The next time he was in hospital was a few months later. He called me and asked me if I could come visit him there. He sounded fragile. I made my way up to the neurology ward. I arrived and within minutes his neurosurgeon walked into the room. He wanted to talk to Tony.
“Oh, good,” the surgeon said to me, “we’ve been waiting for you to get here”, I raised my eyebrows to Tony, ‘what for?’ I asked him with my eyes.
“Ah… you’re my support person” he said, looking down at his hands. I was shocked. I’d only met him in hospital recently… did he really not have anyone else in his life who knew him better than me? Who cared for him more than I did? For the next ten minutes I held Tony’s hand and listened with horror as his neurosurgeon spelt out the awful truth. They had not managed to remove the additional tumour they’d found in his head. He had weeks, not months. It was unlikely he’d manage an overseas trip to see his distant relatives. He should get his affairs in order. The young neurosurgeon looked at me. Nodded. Held my gaze for a little longer than was comfortable, and asked Tony if he had any questions. When Tony had asked all he needed to, the surgeon turned toward me, saying to Tony, “…and your daughter?”. I was floored. “I’m not-“ I began to say, but then I just shook my head. “No questions”.

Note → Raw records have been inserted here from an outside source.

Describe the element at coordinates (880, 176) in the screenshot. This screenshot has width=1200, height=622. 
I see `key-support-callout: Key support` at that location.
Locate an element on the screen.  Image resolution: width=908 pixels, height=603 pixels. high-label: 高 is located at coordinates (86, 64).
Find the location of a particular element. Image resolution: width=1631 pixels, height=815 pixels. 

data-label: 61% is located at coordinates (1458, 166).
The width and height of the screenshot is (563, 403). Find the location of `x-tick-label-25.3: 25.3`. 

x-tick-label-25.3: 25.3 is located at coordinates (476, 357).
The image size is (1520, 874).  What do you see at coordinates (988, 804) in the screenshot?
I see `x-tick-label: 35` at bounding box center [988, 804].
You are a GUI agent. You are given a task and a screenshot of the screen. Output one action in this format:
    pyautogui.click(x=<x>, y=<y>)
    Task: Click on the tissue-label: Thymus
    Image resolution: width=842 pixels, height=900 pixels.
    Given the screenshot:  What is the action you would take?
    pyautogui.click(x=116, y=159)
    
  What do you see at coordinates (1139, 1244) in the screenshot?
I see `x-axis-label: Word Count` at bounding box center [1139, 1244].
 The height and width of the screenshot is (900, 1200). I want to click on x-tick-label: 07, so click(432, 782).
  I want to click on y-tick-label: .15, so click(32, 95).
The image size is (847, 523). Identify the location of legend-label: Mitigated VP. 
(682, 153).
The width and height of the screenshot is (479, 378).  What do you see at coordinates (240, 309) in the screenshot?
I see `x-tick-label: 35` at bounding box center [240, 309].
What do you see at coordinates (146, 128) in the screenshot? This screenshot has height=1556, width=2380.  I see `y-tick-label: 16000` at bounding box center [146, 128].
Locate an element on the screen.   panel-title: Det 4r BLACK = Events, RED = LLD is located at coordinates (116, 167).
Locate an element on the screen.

In the weeks that followed, Tony and I stayed in close contact. I visited him in the hospice as his time drew closer. It became clear to me that he truly had no real friends. He cried a lot. Cried that he wouldn’t be able to see his elderly mother one more time. Cried that his wealthy brother was too busy to fly over and see him. Cried with regrets for all the things in his life that hadn’t worked out. He asked me to write his life story, and so I did, sentence by painful sentence, as he rasped or slurred his words. The tumour was beginning to take his ease of speech; his fragmented final memories were pieced together by this random girl he’d met in the hospital. I emailed it all to his brother, but got no reply.
The last time I saw him, I kissed him on the forehead as I said goodbye.
“Sleep well” I said.
“…wish you really had been my daughter” he murmured back. I think I saw his good eye wink. I’m sure I heard a low whistle follow me out the door. I smiled then. And that night, he passed away.
I am lucky. He was right. Lucky our illnesses brought us together in the strangest of ways. Lucky I had the chance to meet someone who made me feel like a girl who still had something to give, not just a sick person. And lucky that I got to spend time with another human being through the darkest most dignified days of his waning life. I will never forget the things I learned from Tony.
Life is short. Luck is relative. And family can be found in the strangest of places.